There's just one last thing to figure out... how can I get a value in (eg, a domain entity that I want to apply a Rule script on), without using a static (am thinking of using this in a web app)?
I've seen the use compiled delegates -- but that was for the previous version of Mono.CSharp, and it doesn't seem to work any longer.
Anybody have a suggestion on how to do this with the current version?
Thanks very much.
References:
* Injecting a variable into the Mono.CSharp.Evaluator (runtime compiling a LINQ query from string)
* http://naveensrinivasan.com/tag/mono/
I know it's almost 9 years later, but I think I found a viable solution to inject local variables. It is using a static variable but can still be used by multiple evaluators without collision.

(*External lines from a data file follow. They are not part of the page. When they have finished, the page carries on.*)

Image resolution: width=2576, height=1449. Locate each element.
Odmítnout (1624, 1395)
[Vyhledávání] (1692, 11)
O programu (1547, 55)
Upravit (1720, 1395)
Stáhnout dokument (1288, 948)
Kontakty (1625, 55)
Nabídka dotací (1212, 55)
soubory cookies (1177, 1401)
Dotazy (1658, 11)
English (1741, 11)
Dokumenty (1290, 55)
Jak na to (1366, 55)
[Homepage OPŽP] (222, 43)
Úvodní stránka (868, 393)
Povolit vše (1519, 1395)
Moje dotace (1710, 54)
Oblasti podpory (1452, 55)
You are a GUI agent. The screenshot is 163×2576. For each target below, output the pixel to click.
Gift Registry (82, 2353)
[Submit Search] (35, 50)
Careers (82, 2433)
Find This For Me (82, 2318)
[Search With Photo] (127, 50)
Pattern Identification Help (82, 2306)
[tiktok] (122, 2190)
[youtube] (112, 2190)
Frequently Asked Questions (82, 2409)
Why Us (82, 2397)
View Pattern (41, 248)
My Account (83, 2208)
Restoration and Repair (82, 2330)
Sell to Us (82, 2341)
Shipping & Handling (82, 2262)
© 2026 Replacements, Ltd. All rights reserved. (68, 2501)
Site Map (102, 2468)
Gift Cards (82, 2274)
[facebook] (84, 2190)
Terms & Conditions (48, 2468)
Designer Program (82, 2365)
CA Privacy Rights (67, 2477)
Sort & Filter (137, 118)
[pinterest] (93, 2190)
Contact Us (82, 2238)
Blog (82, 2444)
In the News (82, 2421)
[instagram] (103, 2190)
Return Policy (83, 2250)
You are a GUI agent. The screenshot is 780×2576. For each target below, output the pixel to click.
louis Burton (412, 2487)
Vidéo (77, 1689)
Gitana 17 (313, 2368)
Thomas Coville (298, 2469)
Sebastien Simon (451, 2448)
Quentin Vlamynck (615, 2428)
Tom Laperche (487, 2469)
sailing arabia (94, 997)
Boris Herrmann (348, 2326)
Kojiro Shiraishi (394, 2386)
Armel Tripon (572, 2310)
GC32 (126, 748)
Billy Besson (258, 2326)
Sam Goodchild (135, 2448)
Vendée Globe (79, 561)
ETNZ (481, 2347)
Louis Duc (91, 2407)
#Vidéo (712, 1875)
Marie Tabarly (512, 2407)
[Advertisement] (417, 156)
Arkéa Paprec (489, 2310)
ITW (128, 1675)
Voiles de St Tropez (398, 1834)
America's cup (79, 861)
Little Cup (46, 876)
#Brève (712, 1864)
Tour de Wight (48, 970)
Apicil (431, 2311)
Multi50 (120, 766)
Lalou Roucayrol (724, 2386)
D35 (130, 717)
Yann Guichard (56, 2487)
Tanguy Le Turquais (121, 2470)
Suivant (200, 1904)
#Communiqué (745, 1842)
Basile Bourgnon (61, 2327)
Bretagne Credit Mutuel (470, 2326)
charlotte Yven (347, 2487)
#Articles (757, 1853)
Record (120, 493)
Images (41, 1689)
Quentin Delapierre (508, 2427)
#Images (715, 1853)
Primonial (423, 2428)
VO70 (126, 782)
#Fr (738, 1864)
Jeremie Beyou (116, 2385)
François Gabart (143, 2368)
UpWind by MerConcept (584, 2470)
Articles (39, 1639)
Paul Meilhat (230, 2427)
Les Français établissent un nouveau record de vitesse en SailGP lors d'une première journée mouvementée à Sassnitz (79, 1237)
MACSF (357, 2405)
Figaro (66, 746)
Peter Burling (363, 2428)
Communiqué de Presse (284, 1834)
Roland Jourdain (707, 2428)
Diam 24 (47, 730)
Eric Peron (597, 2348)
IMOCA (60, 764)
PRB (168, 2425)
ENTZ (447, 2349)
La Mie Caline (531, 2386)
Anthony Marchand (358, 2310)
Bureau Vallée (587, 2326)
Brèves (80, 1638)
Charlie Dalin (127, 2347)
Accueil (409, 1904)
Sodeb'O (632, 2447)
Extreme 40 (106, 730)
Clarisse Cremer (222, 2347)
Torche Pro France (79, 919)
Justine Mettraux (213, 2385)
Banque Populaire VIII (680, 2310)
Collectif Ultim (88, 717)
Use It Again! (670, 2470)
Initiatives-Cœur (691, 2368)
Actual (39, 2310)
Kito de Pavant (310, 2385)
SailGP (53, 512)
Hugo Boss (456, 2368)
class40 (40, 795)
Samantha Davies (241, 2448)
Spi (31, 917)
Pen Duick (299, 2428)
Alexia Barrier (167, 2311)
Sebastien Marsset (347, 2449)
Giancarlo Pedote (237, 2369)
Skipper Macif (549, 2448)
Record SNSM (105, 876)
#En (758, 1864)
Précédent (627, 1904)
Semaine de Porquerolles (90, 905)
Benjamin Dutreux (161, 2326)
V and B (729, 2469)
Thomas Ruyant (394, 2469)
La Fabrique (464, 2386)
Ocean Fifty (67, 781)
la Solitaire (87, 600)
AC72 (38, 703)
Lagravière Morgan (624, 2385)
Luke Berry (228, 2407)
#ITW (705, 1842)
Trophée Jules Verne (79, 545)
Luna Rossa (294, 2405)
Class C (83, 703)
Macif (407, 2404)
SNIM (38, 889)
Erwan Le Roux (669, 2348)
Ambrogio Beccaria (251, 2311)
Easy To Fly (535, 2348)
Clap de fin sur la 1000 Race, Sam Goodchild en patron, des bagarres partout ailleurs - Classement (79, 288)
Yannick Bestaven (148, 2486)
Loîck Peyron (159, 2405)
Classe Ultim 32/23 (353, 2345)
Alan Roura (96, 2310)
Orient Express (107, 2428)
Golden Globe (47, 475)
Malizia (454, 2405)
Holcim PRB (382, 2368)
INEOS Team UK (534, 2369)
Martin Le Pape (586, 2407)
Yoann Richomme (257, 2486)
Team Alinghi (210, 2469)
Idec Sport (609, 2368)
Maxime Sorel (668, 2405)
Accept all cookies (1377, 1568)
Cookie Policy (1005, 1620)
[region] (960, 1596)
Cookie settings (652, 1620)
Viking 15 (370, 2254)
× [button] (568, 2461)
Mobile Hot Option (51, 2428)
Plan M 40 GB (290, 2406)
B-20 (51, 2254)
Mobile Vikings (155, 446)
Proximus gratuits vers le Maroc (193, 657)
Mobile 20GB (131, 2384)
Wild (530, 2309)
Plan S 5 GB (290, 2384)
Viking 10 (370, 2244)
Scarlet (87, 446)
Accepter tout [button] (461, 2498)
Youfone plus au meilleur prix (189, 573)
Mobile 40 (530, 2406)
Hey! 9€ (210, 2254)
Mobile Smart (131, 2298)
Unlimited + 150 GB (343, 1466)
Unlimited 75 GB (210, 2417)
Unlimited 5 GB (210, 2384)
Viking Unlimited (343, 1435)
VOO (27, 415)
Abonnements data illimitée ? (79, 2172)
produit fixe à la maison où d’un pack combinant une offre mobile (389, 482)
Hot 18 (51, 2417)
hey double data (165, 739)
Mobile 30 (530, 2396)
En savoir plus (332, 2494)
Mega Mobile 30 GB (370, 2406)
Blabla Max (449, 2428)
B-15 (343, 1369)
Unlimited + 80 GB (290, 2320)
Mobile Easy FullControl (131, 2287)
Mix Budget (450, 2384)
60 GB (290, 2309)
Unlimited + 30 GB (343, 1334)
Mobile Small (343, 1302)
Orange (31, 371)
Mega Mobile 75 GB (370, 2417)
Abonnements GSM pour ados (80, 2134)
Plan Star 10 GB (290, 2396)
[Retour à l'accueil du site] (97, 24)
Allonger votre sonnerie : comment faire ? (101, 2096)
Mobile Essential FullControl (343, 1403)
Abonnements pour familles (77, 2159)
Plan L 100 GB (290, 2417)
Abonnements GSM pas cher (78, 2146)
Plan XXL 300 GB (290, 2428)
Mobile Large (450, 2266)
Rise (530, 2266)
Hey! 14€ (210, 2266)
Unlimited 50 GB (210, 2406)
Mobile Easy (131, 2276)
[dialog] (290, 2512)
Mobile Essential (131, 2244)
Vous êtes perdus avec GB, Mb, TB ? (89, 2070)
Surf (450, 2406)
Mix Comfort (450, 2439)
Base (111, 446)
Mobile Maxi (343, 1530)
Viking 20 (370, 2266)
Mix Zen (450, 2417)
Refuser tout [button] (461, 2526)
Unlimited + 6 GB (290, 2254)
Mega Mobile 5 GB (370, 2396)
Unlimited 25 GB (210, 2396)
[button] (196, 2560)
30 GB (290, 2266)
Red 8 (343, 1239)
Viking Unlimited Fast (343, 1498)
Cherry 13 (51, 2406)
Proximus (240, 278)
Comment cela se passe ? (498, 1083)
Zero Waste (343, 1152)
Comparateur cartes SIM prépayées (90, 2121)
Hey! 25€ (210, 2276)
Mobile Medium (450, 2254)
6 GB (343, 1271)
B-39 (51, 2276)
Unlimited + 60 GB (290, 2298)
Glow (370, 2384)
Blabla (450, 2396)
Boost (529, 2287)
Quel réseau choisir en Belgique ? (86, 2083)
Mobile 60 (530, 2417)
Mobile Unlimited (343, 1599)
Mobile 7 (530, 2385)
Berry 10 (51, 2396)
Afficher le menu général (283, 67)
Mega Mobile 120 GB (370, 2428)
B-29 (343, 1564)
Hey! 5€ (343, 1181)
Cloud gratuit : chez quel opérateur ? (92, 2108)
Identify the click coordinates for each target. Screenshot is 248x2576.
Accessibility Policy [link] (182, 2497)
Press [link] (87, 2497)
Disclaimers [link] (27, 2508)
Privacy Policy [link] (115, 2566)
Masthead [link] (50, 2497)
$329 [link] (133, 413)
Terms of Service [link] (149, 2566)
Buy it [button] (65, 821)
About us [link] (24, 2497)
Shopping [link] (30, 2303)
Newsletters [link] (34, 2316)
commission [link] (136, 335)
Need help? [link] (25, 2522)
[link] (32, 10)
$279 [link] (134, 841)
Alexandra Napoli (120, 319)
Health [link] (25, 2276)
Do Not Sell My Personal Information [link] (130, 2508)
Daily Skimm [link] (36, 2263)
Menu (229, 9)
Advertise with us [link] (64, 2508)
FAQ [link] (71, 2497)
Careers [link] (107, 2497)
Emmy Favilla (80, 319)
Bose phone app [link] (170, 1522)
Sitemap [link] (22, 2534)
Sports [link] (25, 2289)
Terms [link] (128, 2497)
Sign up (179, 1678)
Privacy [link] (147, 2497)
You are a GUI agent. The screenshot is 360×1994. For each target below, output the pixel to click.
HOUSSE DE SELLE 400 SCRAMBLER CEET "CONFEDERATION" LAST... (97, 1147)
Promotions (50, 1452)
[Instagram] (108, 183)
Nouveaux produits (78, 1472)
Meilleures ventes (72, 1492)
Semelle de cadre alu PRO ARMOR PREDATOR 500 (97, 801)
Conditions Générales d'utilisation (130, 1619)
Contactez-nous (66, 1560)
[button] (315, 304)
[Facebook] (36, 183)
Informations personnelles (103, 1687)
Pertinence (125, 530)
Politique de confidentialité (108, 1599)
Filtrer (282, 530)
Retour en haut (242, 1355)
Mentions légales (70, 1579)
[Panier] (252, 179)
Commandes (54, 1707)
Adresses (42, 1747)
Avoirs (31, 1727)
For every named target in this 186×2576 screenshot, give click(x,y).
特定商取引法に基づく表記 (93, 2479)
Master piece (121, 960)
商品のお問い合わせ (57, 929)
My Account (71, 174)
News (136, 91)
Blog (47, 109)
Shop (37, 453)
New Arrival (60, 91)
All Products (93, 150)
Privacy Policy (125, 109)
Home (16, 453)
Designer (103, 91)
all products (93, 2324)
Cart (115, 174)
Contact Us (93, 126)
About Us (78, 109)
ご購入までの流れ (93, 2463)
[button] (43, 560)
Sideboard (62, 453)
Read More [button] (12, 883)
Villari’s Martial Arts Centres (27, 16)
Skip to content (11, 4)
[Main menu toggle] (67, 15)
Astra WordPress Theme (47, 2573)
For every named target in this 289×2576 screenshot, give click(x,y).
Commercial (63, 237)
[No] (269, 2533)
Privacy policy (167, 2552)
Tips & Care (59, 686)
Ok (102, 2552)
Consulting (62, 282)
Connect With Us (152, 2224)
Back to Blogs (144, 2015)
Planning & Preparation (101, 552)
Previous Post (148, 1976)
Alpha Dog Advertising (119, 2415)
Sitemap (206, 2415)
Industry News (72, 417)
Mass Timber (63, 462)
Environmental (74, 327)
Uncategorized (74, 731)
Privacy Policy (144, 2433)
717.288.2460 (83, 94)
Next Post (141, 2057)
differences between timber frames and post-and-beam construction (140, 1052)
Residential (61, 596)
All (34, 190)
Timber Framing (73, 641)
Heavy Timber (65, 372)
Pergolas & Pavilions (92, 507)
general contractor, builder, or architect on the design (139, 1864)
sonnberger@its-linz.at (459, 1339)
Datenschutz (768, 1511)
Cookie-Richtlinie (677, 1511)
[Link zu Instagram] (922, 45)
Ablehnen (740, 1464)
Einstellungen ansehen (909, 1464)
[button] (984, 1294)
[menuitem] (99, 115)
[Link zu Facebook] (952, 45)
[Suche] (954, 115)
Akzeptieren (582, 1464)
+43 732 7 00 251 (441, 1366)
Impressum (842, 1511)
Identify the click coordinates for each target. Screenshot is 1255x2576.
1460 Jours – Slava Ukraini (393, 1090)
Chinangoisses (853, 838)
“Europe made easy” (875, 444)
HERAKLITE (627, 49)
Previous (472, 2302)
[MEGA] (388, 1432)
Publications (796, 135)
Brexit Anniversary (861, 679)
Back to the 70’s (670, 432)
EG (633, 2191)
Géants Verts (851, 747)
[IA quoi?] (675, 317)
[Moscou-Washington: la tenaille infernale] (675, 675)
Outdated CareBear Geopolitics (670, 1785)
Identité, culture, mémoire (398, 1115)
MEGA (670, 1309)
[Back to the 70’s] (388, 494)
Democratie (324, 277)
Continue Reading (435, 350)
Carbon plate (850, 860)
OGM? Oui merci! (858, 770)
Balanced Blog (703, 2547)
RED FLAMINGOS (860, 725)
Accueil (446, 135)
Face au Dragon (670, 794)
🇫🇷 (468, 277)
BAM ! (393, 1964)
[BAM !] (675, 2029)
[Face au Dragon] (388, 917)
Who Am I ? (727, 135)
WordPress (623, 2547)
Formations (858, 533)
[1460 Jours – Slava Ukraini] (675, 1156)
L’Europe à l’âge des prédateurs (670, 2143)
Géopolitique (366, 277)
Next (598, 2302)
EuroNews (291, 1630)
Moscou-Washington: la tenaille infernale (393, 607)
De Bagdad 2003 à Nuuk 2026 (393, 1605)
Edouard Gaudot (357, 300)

You can use a static Dictionary<string, object> which holds the reference to be injected. Let's say we are doing all this from within our class CsharpConsole:
public class CsharpConsole {
public static Dictionary<string, object> InjectionRepository {get; set; } = new Dictionary<string, object>();
}
The idea is to temporarily place the value in there with a GUID as key so there won't be any conflict between multiple evaluator instances. To inject do this:
public void InjectLocal(string name, object value, string type=null) {
var id = Guid.NewGuid().ToString();
InjectionRepository[id] = value;
type = type ?? value.GetType().FullName;
// note for generic or nested types value.GetType().FullName won't return a compilable type string, so you have to set the type parameter manually
var success = _evaluator.Run($"var {name} = ({type})MyNamespace.CsharpConsole.InjectionRepository[\"{id}\"];");
// clean it up to avoid memory leak
InjectionRepository.Remove(id);
}
Also for accessing local variables there is a workaround using Reflection so you can have a nice [] accessor with get and set:
public object this[string variable]
{
get
{
FieldInfo fieldInfo = typeof(Evaluator).GetField("fields", BindingFlags.NonPublic | BindingFlags.Instance);
if (fieldInfo != null)
{
var fields = fieldInfo.GetValue(_evaluator) as Dictionary<string, Tuple<FieldSpec, FieldInfo>>;
if (fields != null)
{
if (fields.TryGetValue(variable, out var tuple) && tuple != null)
{
var value = tuple.Item2.GetValue(_evaluator);
return value;
}
}
}
return null;
}
set
{
InjectLocal(variable, value);
}
}
Using this trick, you can even inject delegates and functions that your evaluated code can call from within the script. For instance, I inject a print function which my code can call to ouput something to the gui console window:
public delegate void PrintFunc(params object[] o);
public void puts(params object[] o)
{
// call the OnPrint event to redirect the output to gui console
if (OnPrint!=null)
OnPrint(string.Join("", o.Select(x => (x ?? "null").ToString() + "\n").ToArray()));
}
This puts function can now be easily injected like this:
InjectLocal("puts", (PrintFunc)puts, "CsInterpreter2.PrintFunc");
And just be called from within your scripts:
puts(new object[] { "hello", "world!" });
Note, there is also a native function print but it directly writes to STDOUT and redirecting individual output from multiple console windows is not possible.